[Saved data entries]
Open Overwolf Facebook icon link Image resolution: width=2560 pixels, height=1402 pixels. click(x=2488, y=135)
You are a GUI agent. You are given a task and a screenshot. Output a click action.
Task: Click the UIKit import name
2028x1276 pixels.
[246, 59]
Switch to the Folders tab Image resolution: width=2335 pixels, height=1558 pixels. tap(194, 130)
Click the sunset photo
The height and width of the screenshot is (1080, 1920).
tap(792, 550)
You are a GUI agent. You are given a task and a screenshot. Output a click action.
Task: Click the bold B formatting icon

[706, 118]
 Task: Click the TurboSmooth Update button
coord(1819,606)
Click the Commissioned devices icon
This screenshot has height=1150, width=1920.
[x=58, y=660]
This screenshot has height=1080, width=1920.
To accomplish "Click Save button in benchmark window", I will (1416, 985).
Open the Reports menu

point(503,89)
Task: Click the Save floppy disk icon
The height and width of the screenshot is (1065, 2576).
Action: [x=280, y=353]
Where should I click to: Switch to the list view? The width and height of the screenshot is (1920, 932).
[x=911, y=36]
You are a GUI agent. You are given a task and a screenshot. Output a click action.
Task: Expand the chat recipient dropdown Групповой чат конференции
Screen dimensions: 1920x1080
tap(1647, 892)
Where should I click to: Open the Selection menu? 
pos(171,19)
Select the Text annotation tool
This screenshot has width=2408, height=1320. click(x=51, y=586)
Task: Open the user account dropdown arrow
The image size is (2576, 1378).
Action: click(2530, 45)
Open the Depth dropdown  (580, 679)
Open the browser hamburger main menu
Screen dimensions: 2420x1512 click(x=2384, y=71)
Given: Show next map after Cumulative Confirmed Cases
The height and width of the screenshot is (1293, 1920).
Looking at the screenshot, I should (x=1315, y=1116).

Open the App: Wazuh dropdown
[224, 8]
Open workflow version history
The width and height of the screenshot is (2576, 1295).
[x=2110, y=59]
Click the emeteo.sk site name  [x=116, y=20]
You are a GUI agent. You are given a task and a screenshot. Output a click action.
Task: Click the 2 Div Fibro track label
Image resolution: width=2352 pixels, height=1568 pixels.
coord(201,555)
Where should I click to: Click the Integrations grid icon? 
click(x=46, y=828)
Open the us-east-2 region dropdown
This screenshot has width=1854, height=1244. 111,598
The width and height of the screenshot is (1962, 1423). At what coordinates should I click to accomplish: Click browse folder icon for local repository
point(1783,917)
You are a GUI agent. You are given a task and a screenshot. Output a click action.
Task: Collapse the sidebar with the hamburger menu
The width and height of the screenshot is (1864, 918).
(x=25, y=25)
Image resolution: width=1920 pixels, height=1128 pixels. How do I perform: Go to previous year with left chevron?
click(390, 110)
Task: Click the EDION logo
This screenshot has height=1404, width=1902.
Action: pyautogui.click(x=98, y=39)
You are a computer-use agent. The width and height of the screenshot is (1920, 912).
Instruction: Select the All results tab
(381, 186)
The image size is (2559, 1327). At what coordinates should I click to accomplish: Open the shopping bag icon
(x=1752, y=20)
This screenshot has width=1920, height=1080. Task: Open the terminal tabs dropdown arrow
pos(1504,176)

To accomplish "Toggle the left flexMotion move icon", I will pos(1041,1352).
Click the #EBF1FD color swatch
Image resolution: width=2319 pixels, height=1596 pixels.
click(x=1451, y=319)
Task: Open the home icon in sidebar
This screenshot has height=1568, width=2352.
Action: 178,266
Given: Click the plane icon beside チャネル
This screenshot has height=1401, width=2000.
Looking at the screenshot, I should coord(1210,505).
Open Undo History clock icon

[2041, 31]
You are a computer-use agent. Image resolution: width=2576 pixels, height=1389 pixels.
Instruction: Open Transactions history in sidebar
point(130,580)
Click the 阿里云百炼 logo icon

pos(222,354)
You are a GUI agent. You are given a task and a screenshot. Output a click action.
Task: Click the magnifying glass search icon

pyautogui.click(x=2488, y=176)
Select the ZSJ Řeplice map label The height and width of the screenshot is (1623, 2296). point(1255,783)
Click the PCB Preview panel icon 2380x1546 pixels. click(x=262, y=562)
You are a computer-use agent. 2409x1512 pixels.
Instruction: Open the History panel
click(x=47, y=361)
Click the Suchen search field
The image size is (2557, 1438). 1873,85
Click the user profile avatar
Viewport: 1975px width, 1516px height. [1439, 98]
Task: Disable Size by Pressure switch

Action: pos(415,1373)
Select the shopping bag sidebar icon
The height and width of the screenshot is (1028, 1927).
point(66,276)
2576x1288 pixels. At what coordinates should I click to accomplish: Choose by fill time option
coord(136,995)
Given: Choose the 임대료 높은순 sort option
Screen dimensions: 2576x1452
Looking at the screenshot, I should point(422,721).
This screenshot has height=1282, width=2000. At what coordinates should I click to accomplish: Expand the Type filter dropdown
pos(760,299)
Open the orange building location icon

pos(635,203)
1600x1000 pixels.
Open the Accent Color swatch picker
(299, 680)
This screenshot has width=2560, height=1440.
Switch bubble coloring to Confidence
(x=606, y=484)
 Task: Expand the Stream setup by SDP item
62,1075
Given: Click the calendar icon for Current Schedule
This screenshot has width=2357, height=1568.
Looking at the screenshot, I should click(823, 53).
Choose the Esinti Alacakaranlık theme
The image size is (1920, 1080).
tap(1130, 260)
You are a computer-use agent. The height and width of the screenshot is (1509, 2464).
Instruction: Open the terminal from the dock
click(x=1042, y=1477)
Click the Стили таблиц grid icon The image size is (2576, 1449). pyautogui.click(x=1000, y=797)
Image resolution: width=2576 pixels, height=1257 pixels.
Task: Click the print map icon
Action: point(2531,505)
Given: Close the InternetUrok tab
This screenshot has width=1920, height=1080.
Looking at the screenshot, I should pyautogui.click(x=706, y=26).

Description of the task
In the records above, which lines hold the string "name"? Copy each one.

Expected output
Task: Click the UIKit import name
Click the emeteo.sk site name  [x=116, y=20]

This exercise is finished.